Over the course of 4 days we spoke to hundreds of conference delegates. Many doctors had said that they had been invited to join the site by their patients and were curious to find out more. We were able to use our new Google Mapping feature to show them where their local patients were, which had people queuing to see who they knew that was registered on the site! Several researchers were also interested in forming collaborations and we hope to be able to get our users involved in more research over the coming year.The most common questions people had for us were:

- Do people really want to know about their progress?: Our answer would be that PatientsLikeMe allows them the option to find out if they choose. Many professionals feel that it is their responsibility to protect patients and carers from distressing information. However, we believe that everyone’s information-seeking preferences are different and by giving people the choice we are empowering them.

- Don’t you get a lot of people pushing their products?: We have a few ways of preventing this. First there is our community of members, who are a very switched-on group. If anybody posts something suspicious or overtly commercial we normally hear about it in a matter of minutes and are able to respond appropriately. Secondly we have a clear emphasis on sharing what has been helpful, but we ask people not to try and persuade others to change their regime; that is a choice for them to make. Finally, by giving patients the tools to look at each other’s outcomes, we encourage people to put their data where their mouth is. If “supplement x” has worked wonders for them, we would encourage them to enter in their data so other people can see for themselves.

- What does this cost patients?: Nothing! Because our business model involves partnering with pharmaceutical companies to encourage their participation in disease communities, we don’t have to rely upon advertising, spam, or subscription fees to sustain our activities. We feel that being a neutral space from the perspective of industry and non-profits is best for everyone.

- Can we tell our patients about this?: Sure! We’d like nothing more. In the new year we’ll be distributing leaflets to all the ALS/MND clinics we can find so that they can invite patients and caregivers to join us.

On the penultimate day of the conference, one of our research team, Paul Wicks, gave a platform presentation describing PatientsLikeMe and presenting some of the research that’s been carried out on the site.

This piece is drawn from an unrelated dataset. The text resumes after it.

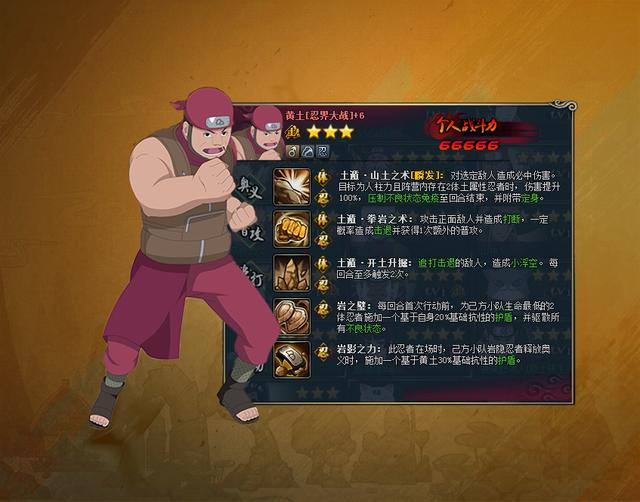Switch to the 追打 side tab

[252, 277]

His talk was met with an enthusiastic response and was identified as a highlight of the symposium by several delegates. Click the video below to hear Paul take you through his eight minute presentation.

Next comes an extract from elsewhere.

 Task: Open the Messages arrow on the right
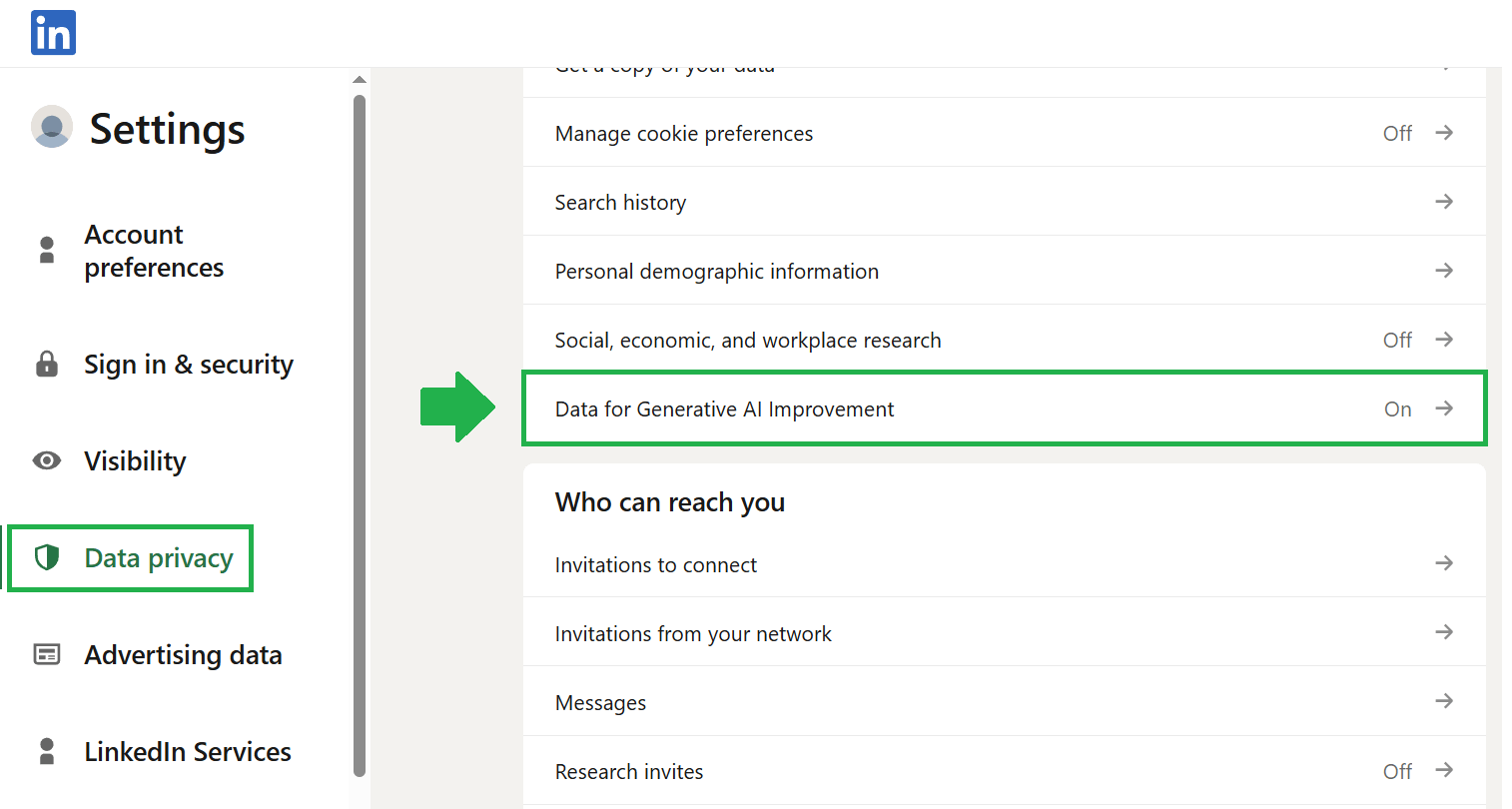pyautogui.click(x=1444, y=701)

Without doubt, one of the most inspiring parts of any conference is meeting up with our users, and we were thrilled to see a few of them at the conference. We heard how PatientsLikeMe helped them understand more about their condition, meet other users in their area, and made them feel like they were a part of the fight against ALS/MND. Next year the conference is in Birmingham, UK, and we look forward to having lots of ground-breaking research to show off there!